Characterization of melatonin binding sites in chicken and human intestines.

The radioligand 2-[125I]iodomelatonin was used to study melatonin binding sites in chicken and human intestines. In the chicken duodenum, 2-[125I]iodomelatonin binding sites were enriched in the musculosa layer (Bmax approximately 1 fmol/mg protein) as compared to the mucosa/submucosa layer (Bmax approximately 0.2 fmol/mg protein). 2-[125I]iodomelatonin bound with a Kd of 68 +/- 18 pM (mean +/- S.E.M., n = 13) and was displaced by melatonin with a Ki of 0.3 nM. The Kd value for 2-[125I]iodomelatonin was increased 2- to 4-fold by a GTP analog, suggesting that the binding sites might be coupled to a G-protein.

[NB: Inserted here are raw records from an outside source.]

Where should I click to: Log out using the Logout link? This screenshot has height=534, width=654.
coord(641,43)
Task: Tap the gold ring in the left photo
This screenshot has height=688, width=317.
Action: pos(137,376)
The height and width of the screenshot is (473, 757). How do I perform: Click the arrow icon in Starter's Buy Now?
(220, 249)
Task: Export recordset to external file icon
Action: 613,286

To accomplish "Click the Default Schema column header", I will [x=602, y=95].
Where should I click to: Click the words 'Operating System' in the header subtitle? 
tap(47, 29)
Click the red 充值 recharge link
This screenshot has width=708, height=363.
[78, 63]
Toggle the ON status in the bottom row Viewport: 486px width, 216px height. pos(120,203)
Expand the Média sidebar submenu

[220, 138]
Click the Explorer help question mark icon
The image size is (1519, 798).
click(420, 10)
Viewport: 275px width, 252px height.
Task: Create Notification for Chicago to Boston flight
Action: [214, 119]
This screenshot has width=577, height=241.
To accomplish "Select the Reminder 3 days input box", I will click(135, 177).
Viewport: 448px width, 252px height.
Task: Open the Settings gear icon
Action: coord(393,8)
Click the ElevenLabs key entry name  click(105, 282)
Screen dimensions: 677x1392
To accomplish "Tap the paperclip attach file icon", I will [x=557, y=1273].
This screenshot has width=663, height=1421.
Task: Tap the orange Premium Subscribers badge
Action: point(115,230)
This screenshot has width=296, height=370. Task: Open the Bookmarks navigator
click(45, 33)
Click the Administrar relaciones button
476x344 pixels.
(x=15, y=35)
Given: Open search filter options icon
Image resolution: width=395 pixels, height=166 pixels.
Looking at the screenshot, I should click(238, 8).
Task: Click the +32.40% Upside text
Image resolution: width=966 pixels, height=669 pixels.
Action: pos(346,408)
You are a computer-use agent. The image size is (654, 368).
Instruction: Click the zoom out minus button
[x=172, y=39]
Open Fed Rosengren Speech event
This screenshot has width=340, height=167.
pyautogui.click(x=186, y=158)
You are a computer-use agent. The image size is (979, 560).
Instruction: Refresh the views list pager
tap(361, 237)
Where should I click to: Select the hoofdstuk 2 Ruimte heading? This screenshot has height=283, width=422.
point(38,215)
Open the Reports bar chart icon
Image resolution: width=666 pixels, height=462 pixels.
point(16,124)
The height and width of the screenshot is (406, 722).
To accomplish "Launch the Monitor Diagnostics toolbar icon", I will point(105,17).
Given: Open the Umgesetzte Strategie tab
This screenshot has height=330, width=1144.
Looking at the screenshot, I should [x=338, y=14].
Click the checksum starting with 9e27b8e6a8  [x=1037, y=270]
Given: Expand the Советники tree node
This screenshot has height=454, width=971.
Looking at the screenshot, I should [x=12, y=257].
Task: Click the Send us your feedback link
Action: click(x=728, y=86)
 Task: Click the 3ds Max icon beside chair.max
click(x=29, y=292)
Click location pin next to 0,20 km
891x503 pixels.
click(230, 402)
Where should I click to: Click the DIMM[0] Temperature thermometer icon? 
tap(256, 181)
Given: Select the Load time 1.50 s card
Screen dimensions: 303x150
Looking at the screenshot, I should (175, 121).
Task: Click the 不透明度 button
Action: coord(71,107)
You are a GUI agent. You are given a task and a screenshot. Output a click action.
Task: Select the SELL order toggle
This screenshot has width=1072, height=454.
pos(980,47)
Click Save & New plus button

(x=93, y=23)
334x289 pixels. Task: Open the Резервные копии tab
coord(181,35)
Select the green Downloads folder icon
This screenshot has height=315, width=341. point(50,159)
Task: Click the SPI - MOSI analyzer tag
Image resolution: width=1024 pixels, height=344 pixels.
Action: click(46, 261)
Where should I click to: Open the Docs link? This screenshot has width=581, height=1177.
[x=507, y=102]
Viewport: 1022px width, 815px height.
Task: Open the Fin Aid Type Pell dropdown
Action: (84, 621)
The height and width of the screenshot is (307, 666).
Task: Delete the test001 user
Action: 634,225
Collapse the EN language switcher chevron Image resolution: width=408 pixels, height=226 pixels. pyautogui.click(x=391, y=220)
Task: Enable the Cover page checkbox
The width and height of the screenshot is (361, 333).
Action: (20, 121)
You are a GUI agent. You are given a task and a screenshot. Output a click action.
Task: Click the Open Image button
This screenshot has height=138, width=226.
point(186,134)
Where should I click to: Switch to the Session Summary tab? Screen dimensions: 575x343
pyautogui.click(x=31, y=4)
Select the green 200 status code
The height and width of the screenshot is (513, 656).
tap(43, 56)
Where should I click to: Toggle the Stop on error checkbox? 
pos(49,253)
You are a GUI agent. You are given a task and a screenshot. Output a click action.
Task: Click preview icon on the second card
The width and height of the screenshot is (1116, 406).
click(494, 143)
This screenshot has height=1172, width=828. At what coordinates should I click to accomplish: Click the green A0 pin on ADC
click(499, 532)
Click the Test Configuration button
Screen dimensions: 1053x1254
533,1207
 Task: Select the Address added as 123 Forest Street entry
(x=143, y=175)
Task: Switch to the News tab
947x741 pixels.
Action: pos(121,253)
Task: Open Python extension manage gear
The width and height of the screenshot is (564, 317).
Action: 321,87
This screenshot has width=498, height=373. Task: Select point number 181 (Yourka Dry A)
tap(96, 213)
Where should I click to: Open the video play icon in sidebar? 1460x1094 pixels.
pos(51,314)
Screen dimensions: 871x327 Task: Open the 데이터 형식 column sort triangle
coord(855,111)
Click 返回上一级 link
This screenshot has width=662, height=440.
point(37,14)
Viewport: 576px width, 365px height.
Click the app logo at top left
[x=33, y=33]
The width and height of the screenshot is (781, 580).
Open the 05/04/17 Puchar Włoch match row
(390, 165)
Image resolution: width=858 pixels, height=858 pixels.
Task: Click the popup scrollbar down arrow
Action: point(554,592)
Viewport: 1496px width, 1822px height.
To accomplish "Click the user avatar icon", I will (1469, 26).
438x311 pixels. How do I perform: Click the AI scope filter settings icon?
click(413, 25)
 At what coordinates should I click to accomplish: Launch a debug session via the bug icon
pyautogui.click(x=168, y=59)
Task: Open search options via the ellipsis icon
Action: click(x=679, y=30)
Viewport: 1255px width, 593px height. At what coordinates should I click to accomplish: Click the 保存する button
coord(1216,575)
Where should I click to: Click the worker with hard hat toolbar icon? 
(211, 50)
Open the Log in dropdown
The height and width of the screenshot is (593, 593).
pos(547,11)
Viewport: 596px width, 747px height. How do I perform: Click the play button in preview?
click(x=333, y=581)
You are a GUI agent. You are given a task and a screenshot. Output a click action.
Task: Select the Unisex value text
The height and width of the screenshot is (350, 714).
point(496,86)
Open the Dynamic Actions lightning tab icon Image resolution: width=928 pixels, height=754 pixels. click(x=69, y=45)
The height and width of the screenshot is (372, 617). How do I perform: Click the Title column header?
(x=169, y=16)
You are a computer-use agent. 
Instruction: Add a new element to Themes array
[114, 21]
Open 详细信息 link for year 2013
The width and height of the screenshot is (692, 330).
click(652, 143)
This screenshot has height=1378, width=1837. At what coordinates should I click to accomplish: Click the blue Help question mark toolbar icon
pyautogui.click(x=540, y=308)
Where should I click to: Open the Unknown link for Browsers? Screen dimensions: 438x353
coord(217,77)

The affinity order of nine melatonin analogs at the enteric binding sites was in agreement with the pharmacological profile of melatonin receptors described in other tissues. In the human jejunum, 2-[125I]iodomelatonin binding could be observed in the mucosa/submucosa layer (Kd = 150-200 pM, Bmax = 0.7 fmol/mg protein). The radioligand was efficiently displaced by melatonin (Ki = 0.6 nM) but only marginally by N-acetyltryptamine (Ki = 22 microM) and serotonin (Ki = 14 microM).